For more than a quarter century Horace Silver has led his own quintets in an extroverted, driving, and blues-based modern jazz style that historians refer to as hard bop. Silver's music is thought of as East Coast because most of the musicians who played it lived and worked there. East Coast jazz had qualities that seem to contrast with the more disciplined West Coast and cool styles. … Silver's influence began to be felt in the mid-1950's, when he played in a group with Art Blakey that later became the Jazz Messengers.

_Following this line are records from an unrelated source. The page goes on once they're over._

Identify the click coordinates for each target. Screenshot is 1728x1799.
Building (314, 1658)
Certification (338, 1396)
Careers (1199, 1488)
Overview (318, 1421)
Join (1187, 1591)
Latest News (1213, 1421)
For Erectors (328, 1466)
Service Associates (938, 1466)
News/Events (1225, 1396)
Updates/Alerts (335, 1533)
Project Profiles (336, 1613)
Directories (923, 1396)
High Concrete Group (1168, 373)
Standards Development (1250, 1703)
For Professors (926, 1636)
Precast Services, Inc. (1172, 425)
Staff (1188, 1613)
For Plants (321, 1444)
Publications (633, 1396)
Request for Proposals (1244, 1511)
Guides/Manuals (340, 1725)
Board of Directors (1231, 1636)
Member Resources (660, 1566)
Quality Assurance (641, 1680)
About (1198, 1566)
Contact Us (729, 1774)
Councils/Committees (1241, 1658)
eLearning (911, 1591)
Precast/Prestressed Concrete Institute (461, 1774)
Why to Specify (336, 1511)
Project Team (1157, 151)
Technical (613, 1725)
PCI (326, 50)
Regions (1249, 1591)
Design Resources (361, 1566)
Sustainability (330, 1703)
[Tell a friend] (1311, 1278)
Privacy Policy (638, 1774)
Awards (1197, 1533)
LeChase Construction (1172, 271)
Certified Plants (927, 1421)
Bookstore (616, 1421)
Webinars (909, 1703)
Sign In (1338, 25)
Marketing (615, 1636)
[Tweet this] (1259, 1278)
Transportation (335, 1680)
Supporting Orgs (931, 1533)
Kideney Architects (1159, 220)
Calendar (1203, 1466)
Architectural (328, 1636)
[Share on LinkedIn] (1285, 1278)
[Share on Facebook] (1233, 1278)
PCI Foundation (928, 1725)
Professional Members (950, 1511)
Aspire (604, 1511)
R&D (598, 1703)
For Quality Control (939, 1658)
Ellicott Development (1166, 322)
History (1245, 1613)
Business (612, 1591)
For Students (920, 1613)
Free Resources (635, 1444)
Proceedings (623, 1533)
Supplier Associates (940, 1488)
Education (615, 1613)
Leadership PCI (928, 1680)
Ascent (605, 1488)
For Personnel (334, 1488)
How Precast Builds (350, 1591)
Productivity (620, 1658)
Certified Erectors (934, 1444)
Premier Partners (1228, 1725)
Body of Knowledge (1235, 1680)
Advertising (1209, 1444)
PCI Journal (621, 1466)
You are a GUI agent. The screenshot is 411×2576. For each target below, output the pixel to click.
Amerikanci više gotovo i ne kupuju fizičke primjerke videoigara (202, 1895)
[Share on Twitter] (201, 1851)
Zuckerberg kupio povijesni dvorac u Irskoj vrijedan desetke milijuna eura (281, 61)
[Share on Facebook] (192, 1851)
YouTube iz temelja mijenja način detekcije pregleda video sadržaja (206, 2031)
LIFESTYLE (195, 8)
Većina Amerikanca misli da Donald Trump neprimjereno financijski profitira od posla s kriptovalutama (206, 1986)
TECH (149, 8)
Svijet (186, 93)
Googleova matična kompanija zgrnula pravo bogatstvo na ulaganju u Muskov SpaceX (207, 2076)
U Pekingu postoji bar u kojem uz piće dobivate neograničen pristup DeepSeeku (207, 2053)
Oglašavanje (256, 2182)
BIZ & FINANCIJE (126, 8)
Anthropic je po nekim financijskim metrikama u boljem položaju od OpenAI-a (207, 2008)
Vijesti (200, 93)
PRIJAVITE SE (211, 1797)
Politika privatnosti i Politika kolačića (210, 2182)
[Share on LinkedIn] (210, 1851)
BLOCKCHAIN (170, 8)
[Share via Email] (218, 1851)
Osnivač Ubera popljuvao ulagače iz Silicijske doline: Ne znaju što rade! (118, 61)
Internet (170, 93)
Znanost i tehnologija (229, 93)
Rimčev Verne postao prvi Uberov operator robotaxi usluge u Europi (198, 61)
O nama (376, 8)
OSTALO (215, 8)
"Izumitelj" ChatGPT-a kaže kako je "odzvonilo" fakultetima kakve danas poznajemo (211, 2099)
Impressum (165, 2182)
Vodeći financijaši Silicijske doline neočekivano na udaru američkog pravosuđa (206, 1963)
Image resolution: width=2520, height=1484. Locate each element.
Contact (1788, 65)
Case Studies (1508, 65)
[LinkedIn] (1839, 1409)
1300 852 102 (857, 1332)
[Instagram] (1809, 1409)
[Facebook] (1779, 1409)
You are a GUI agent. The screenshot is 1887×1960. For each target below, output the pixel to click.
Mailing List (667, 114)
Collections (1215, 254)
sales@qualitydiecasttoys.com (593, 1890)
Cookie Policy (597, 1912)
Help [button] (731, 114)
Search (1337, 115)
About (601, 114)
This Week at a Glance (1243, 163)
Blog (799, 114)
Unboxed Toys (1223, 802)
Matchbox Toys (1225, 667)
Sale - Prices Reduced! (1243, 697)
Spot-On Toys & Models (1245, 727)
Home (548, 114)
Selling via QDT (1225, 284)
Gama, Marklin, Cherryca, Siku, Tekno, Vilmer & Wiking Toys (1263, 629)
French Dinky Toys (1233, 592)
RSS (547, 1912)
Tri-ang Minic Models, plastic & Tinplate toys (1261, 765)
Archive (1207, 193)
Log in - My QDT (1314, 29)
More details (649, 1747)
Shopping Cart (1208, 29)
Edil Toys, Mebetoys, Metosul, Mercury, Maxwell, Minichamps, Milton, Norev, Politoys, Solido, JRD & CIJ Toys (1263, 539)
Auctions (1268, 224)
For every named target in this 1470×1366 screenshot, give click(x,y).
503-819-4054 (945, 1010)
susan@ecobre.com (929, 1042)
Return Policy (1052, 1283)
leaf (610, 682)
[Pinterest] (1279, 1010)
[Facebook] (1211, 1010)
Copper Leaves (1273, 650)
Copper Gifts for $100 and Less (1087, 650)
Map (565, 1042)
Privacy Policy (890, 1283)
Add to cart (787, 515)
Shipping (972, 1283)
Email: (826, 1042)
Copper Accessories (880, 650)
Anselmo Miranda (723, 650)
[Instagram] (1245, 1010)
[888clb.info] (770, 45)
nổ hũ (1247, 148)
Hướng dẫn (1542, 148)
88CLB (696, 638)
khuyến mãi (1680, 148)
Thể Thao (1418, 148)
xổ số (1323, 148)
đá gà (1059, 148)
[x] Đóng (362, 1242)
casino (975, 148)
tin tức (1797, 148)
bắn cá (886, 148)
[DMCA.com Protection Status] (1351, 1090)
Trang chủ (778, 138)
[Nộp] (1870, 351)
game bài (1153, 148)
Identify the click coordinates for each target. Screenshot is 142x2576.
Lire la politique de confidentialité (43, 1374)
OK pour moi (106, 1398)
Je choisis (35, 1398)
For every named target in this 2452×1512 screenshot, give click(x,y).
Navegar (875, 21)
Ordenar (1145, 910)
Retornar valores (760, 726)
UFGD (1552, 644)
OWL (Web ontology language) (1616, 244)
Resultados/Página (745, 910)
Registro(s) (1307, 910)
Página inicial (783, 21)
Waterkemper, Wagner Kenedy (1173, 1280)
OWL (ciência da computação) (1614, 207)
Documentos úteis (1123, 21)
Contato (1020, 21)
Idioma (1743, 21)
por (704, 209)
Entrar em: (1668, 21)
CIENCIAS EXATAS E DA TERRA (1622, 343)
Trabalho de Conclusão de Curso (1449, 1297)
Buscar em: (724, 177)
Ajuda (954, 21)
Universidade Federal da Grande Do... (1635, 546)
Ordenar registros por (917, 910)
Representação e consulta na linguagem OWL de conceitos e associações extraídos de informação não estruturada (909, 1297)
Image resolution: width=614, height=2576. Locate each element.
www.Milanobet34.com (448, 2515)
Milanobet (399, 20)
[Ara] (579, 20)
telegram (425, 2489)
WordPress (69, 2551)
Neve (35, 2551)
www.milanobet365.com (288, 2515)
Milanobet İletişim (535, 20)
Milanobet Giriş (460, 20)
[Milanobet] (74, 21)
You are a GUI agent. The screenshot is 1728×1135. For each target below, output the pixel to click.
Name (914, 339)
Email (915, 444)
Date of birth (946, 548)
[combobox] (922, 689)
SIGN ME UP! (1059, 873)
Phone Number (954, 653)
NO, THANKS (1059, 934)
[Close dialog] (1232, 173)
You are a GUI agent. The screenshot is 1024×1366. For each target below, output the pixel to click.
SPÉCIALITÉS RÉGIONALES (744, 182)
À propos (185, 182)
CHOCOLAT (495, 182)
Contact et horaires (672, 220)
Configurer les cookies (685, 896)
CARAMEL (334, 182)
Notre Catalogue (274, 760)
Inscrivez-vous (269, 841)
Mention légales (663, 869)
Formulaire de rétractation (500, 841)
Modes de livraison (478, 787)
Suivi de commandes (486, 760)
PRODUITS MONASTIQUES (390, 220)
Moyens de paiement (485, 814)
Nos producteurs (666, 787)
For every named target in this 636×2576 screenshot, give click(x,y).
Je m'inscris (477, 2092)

In 1956 Silver formed his own band with Art Farmer on trumpet and Hank Mobley on tenor sax. Subsequent editions of the Horace Silver Quintet were famous for their exciting trumpet/sax front lines, such as Blue Mitchell/ Junior Cook, Freddie Hubbard/Wayne Shorter, Woody Shaw/Joe Henderson, Randy Brecker/Michael
Brecker, and Tom Harrell/Bob Berg. Horace himself was celebrated for his catchy, singable compositions like "Senor Blues," "Sister 'Sadie," "Blowin' the Blues Away," and "Song for My Father." Silver's ability to ignite other soloists with staccato, rhythmic accompanying chords is legendary. His bluesy and melodic solos revealed, at a time when the long, tortuous improvised line prevailed, the power of simplicity. To a greater extent than his peers, Silver's improvisations have the economy of expression and balance of composed melodies.